SO have you got them ready to go, then? If your baby's leaving home for the great exciting world of university, have you packed them off with nice new duvet, shining pans, dazzling pillows?

If so, get out to the car and unpack the lot, right now.

Yes, I know you want them to feel loved and cared for and reminded of home and that their mummy loves them. But new duvets, shining pans and dazzling pillows are wasted on your average student. You really don't want to know what they'll do to them. And the chances are you won't find out - because you'll probably never see duvet, pans or pillows again.

I thought I was being clever with Senior Son. I sent him off with the old duvet off his bed and kept the nice new one at home. I dug out a few bashed pans, a stash of those glasses they kept giving free with Coca Cola, the Nescafe mugs and the cutlery with the names of hotels or education authorities, that just magically appears in the drawer now and then.

I piled them into nice big storage boxes ("They'll be useful for you, sweetie.") And sent him off.

Remember, he spent last year in a room in a hall of residence, a small square box of a room that was spot-checked once a month and which he had to clear out completely and finally when he left.
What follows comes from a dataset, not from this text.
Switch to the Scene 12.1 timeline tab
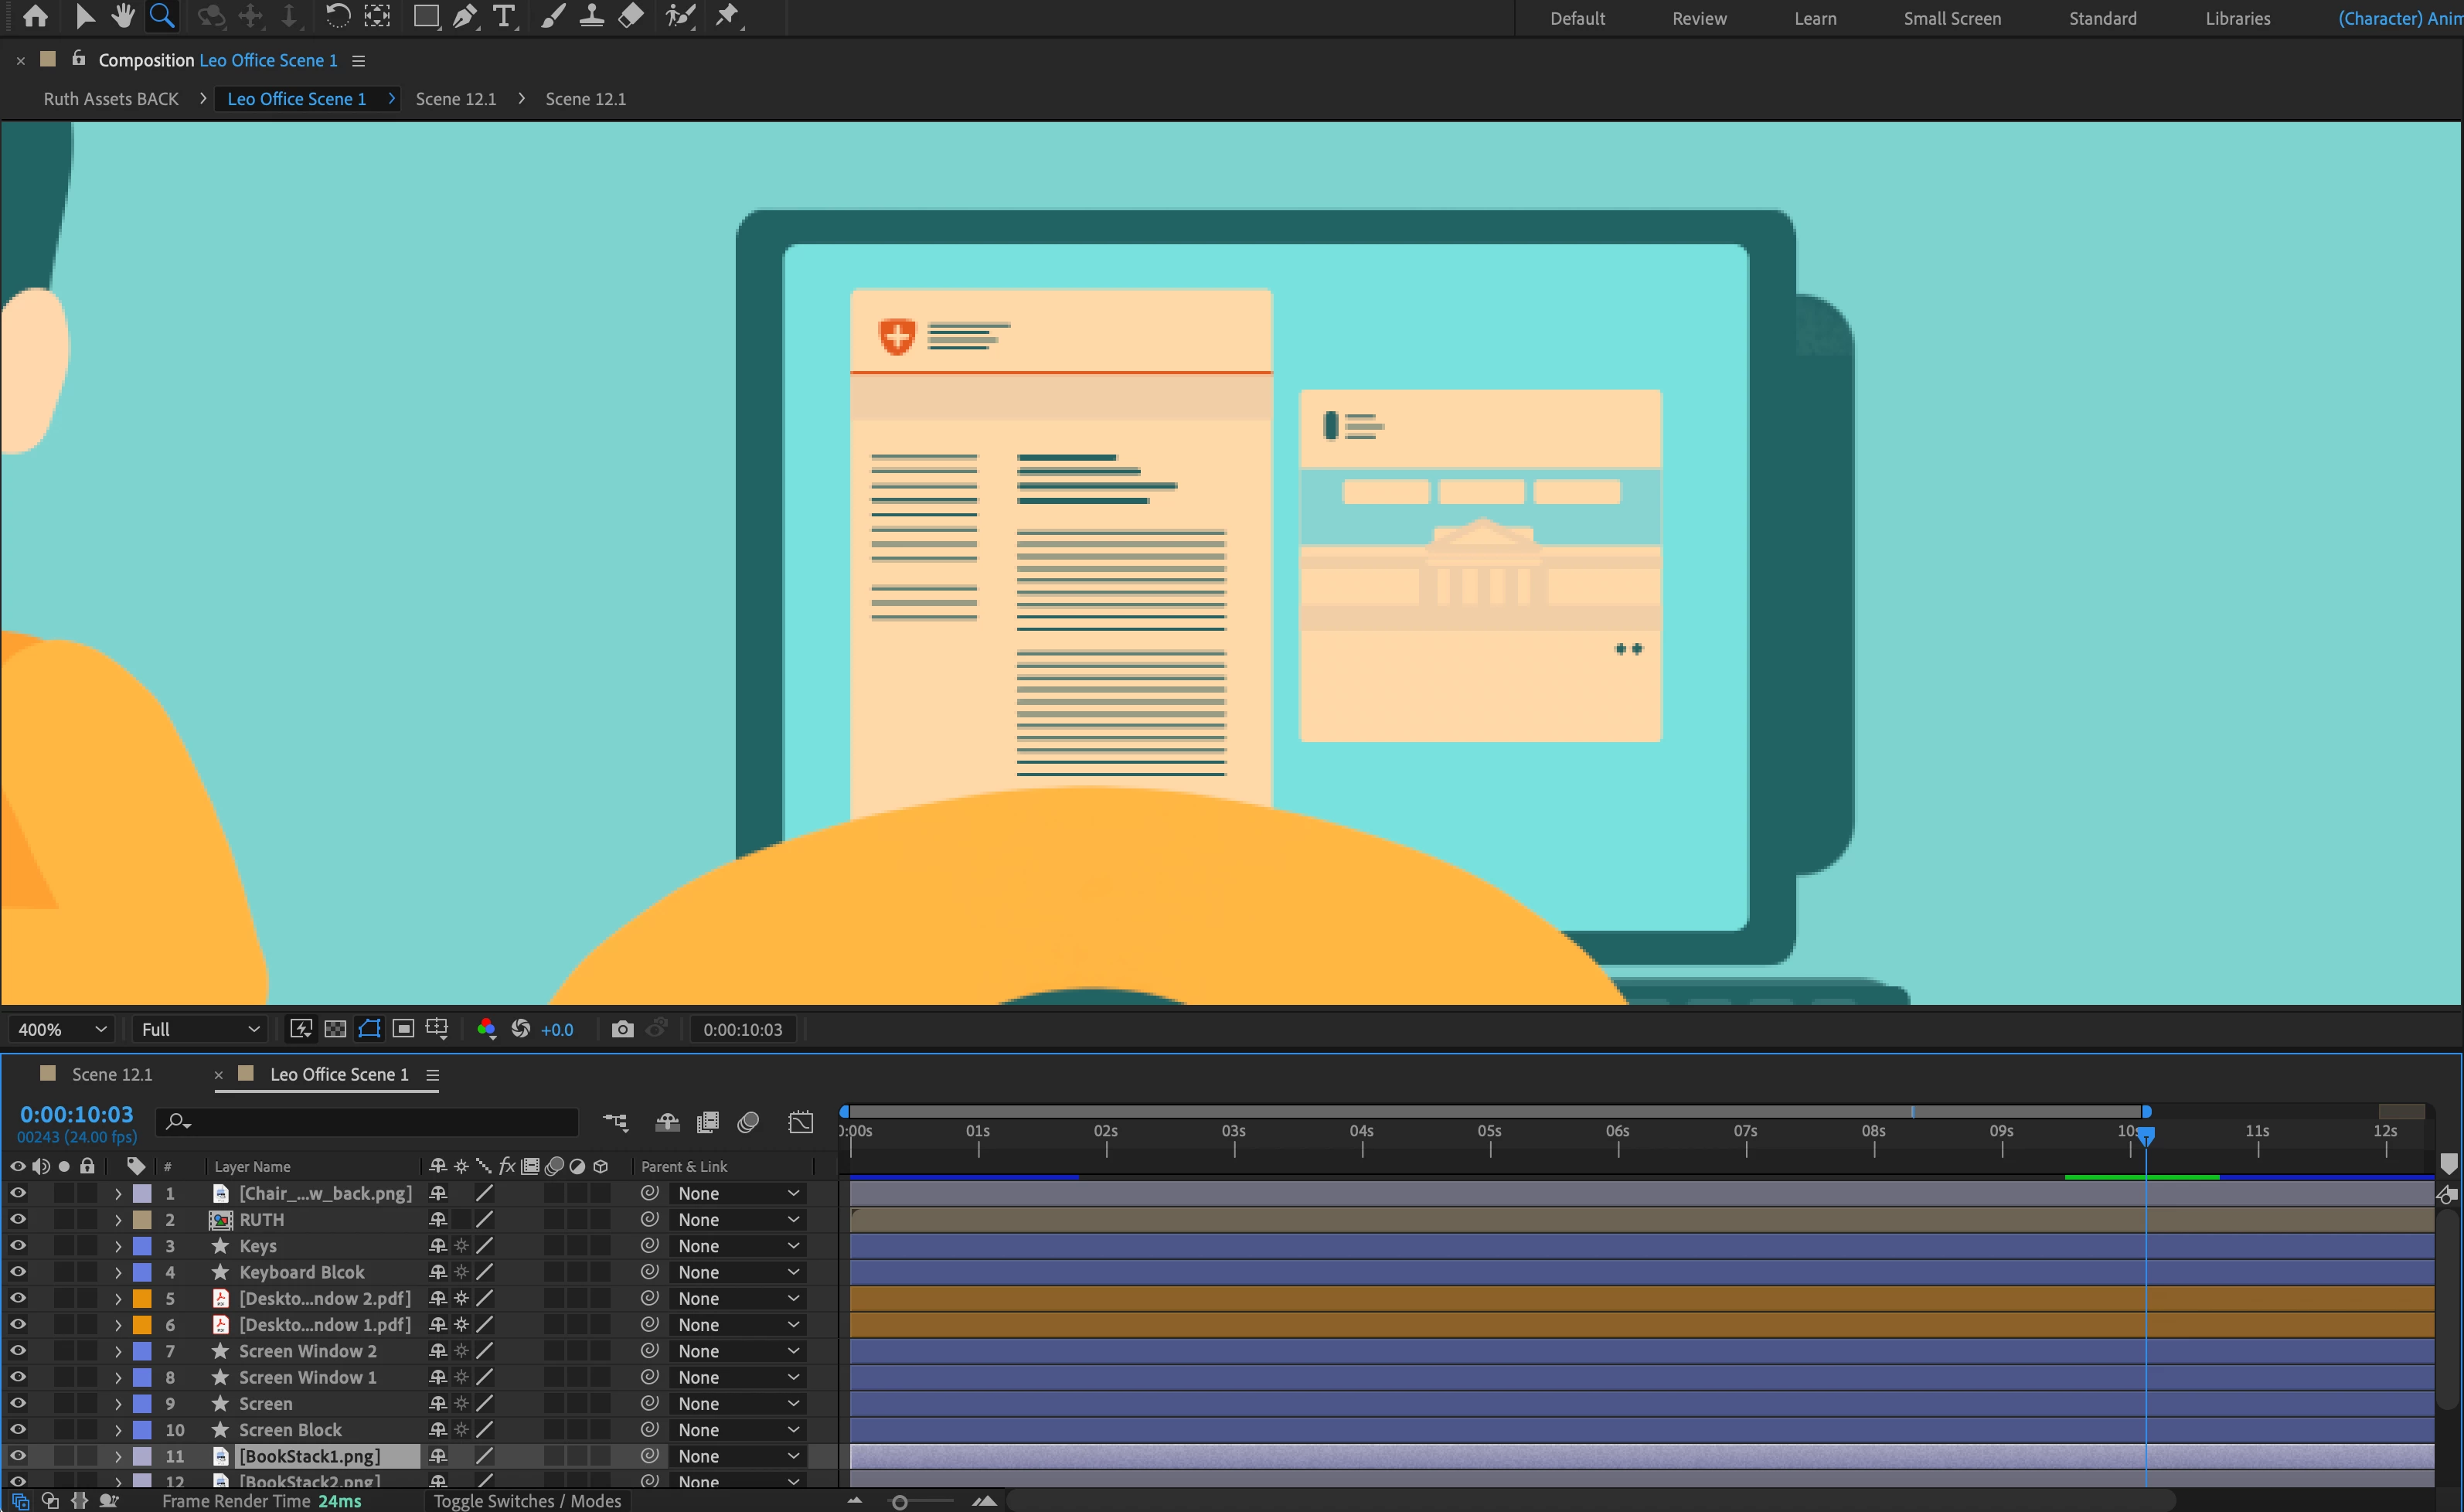 click(x=111, y=1074)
For weeks after his return, most of his stuff mouldered quietly in the back of his car. Bit by bit I winkled them out. The duvet needed nearly a week of sunshine on the line to get it looking vaguely respectable. The sheets and covers appeared one by one in the wash - as if he knew that dumping them all at once would be too much for my nervous disposition.

Then, back in August, it was time to get packing again, when he went back to start his work placement year. He had a brief burst of organisation.

"Could you get me some storage boxes?" the lad asked.

"I bought you some last year, two big ones."

"Did you?"

They had vanished. The pans, apart from one battered omelette pan, unwashed since he slung it in the car, had also vanished. "Knives and forks?" I asked, "Pillows? Mugs, plates, glasses, tea-towels?" How could anyone lose so much in a room the size of your average bathroom?

Senior Son looked blank. Never in the history of the world has anyone looked quite so dozy as he did right then.

"Oh," he said.

Eventually, from the morass in the boot of the car he produced a bath towel, a tea towel and a big square plate that wasn't one of ours.

"There!" he said triumphantly.

Somewhere floating round Manchester or deep space are a couple of storage boxes, probably packed with pillows, pans and plates. And also probably a few socks, pants and the missing essay that he had to reprint via e-mail from someone else's computer. If anyone finds them, I hope they prove useful.

So you can see, can't you, why this time I sent him off with the fraying towels, the greying pillows, the faded duvet covers and just one knife, fork and mismatched spoon?

And I strongly recommend that you do the same - unless, of course, your new student is totally different from all the others.